– Finlandia uniezależnia się od gazu z Gazpromu – tak brzmi komunikat agencji AFP dotyczący uruchomienia bałtyckiego interkonektora gazowego pomiędzy Finlandią a Estonią, co oficjalnie nastąpiło 1 stycznia 2020 roku. W rzeczywistości jest to stwierdzenie na wyrost, gdyż kraj jedynie zdywersyfikował potencjalne kierunki dostaw rosyjskiego gazu. Ale i to zmieni się w perspektywie następnych kilku lat.
Dwukierunkowe połączenie gazowe
Oddany do użytku Balticconnector, bo taką nazwę nosi projekt dwukierunkowego połączenia gazowego pomiędzy fińskim Inkoo a estońskim Paldiski, pozwala na przesył do 2,6 mld m sześc. gazu rocznie.
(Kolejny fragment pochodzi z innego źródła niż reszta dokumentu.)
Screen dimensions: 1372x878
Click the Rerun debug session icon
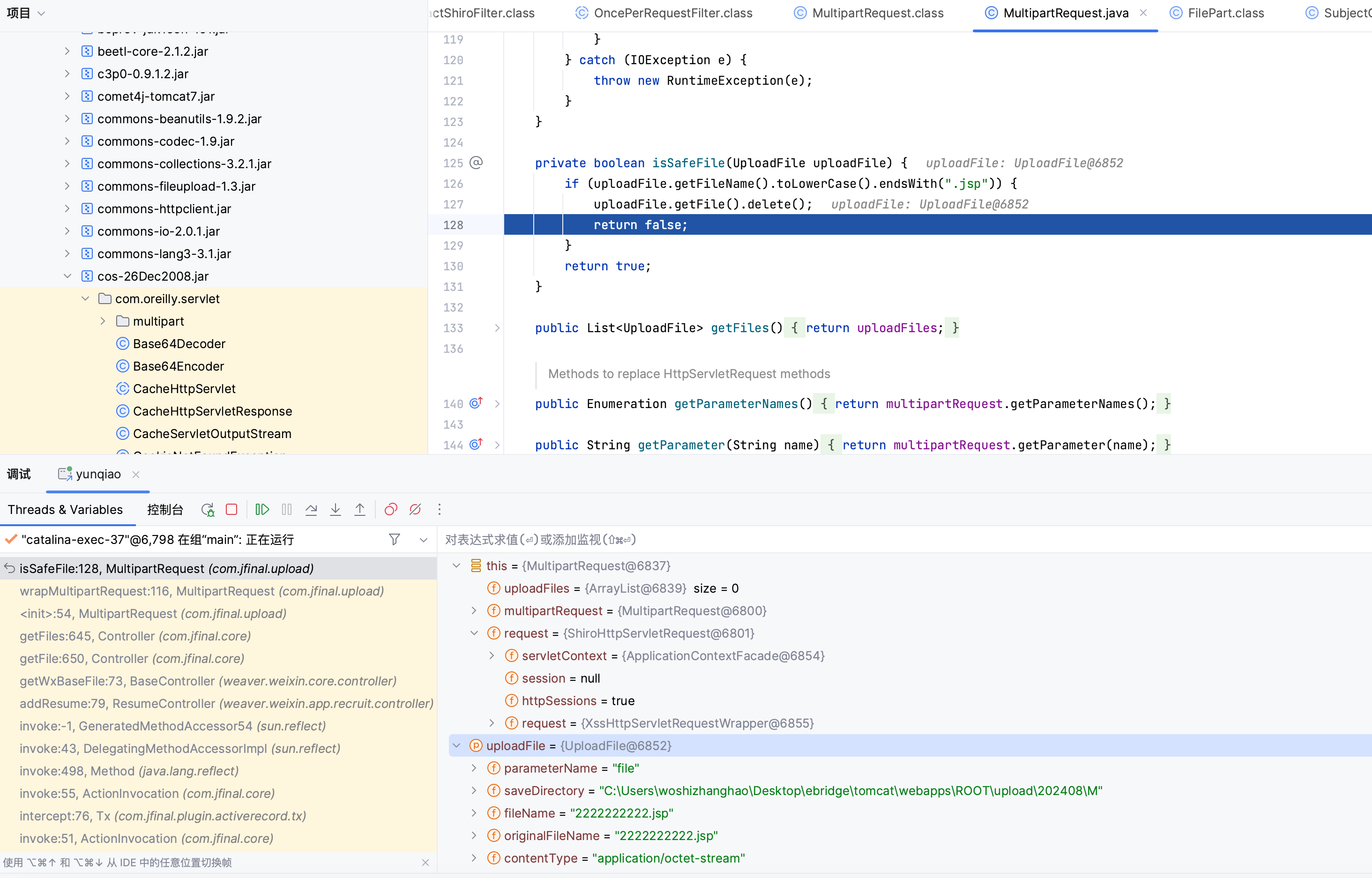coord(208,510)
Cały gazociąg liczy 151 km, z czego 77 km biegnie pod dnem Zatoki Fińskiej. Łączny koszt inwestycji zamknął się w kwocie 250 mln euro, z czego 187,5 mln euro pochodzi z dofinansowania Komisji Europejskiej.
Ważny wkład w budowę tego projektu ma również polska firma Control Process S.A, która w sierpniu 2018 roku podpisała umowę na budowę dwóch tłoczni gazu z głównym inwestorem, estońskim Elering – w Paldiski oraz Puiatu. Obie tłocznie mają za zadanie tłoczyć gaz w obu kierunkach. Tłocznia w Paldiski ma techniczne możliwości tłoczenia do 7 mln m sześc. gazu dziennie, przy maksymalnym ciśnieniu 80 bar w kierunku Finlandii oraz 54 bar w kierunku estońskiej sieci przesyłowej, natomiast wydajność tłoczni w Puiatu wynosi do 10 mln m sześc. gazu dziennie przy maksymalnym sprężeniu 54 bar zarówno w kierunku Łotwy, jak i estońskiej sieci przesyłowej. Wartość kontraktu na budowę obu instalacji wynosi 200 mln złotych.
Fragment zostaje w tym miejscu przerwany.